But it was all too plain at length. “For you see,” as Alfredo appended in his dire extremity, “we were in so much the same fix ourselves!”
They stood aghast at what they had done. Everybody stood aghast. There seemed something almost cataclysmic about Jerome’s being here in their midst instead of back in San Francisco where he belonged.
But at length delightful Lili, who had by this time shed her amazement and awe (as in the living presence of a ghost) and had begun to beam in quite her accustomed manner, cried out: “The old dear!” and made for Jerome, her heart seeming vaguely touched at the expression on his face. It was Lili who really introduced the first ray of cheer and serenity and humour into the situation.
She seized his hand. It was a perfectly solid hand. She had held it before. Even had she had lingering suspicionsthey were now dispelled. This was no ghost. No, it was the clerk himself.
And then, somehow, the humour of it all took possession of the throng, and Lili led him about, and welcome, almost congratulation, was showered upon him. As for Jerome, while explanations were in progress he had looked greener and greener; but now a grin was emerging. It was at first a pretty sickly grin, but it helped lighten the awfulness of his position.
He had to grasp at things to keep his balance—not because he was still unsteady himself, but because the schooner was performing such violent antics; a panic he dared not profess made him somewhat faint. They would never cease tormenting were the fact to come out, after his boasting the night before, that the man who had danced the sailor’s hornpipe so convincingly was scared. He grinned instead; and the longer he grinned, the easier, as a matter of fact, it became. For the present, indeed, there was nothing else hecoulddo.
“Ain’t it just too rich?” giggled Lili, beaming upon him with her gay, widening eyes.

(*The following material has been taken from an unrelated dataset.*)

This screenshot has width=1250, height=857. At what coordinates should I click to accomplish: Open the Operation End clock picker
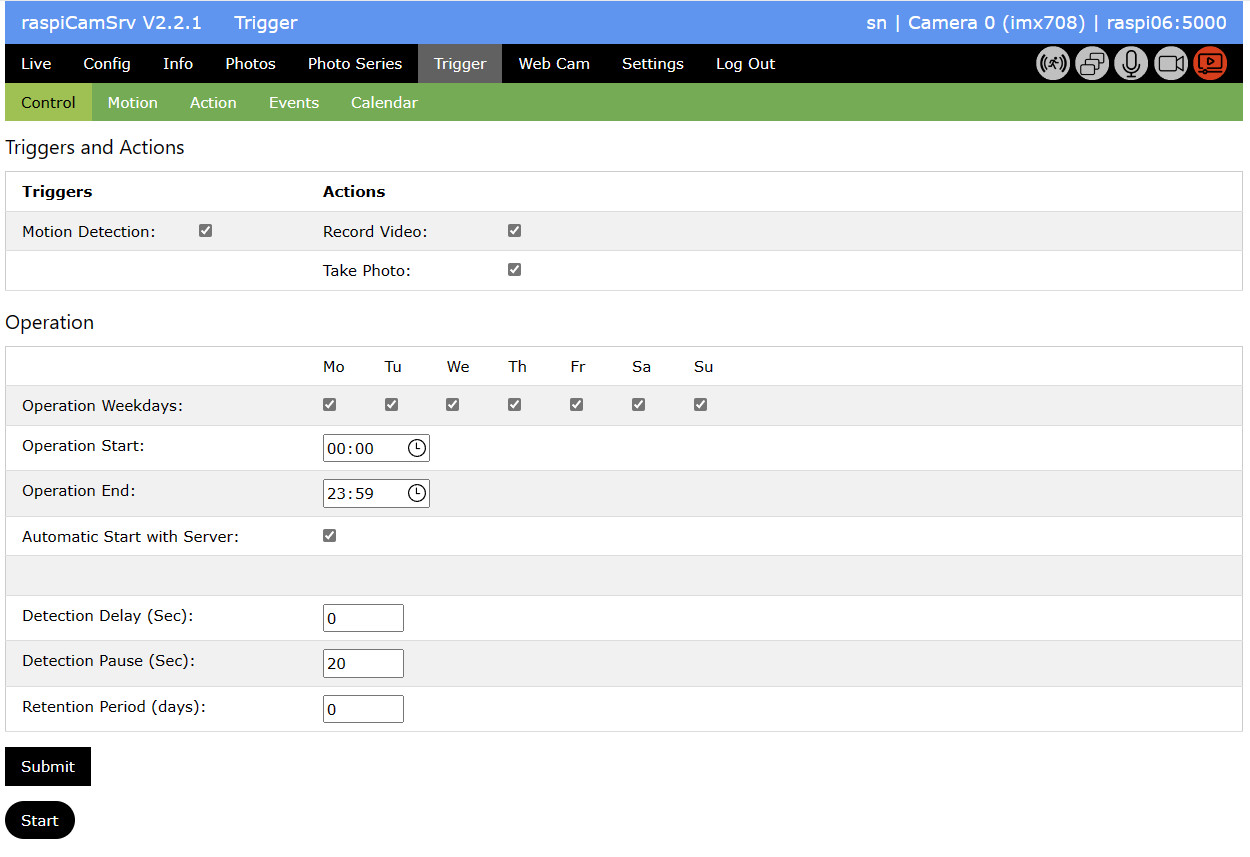point(417,493)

Long before the excitement over Jerome had begun to abate, the cabin boy went about beating on a tom-tom, the summons being met by a mixed chorus of cheers and groans. There were those who had by this time settled down with white, set expressions, who wished the ship would sink, and rolled their eyes reproachfully; even a few had crawled into their bunks and would not be seen again. But there were also those for whom the sea would hold no discomfort unless it became unduly incensed; Lili, anticipating trouble, was as yet carrying on serenely, while Jerome, rather surprisingly, felt no symptoms at all—nothing but the sense of panic he dared not show. Every time the schooner heeled over, Jerome mentally gasped. But there was nothing to do but keep the grin active.
The saloon was not quite big enough comfortably to contain the table set to accommodate them all, and the cabin boy who waited had to squeeze a bit here and there. But nothing could daunt the blithe hilarity of the diners themselves, who thrust their legs in amongst wooden horses which formed the table’s sub-structure, and declared they’d never tasted anything half so good as the ship’s plain fare.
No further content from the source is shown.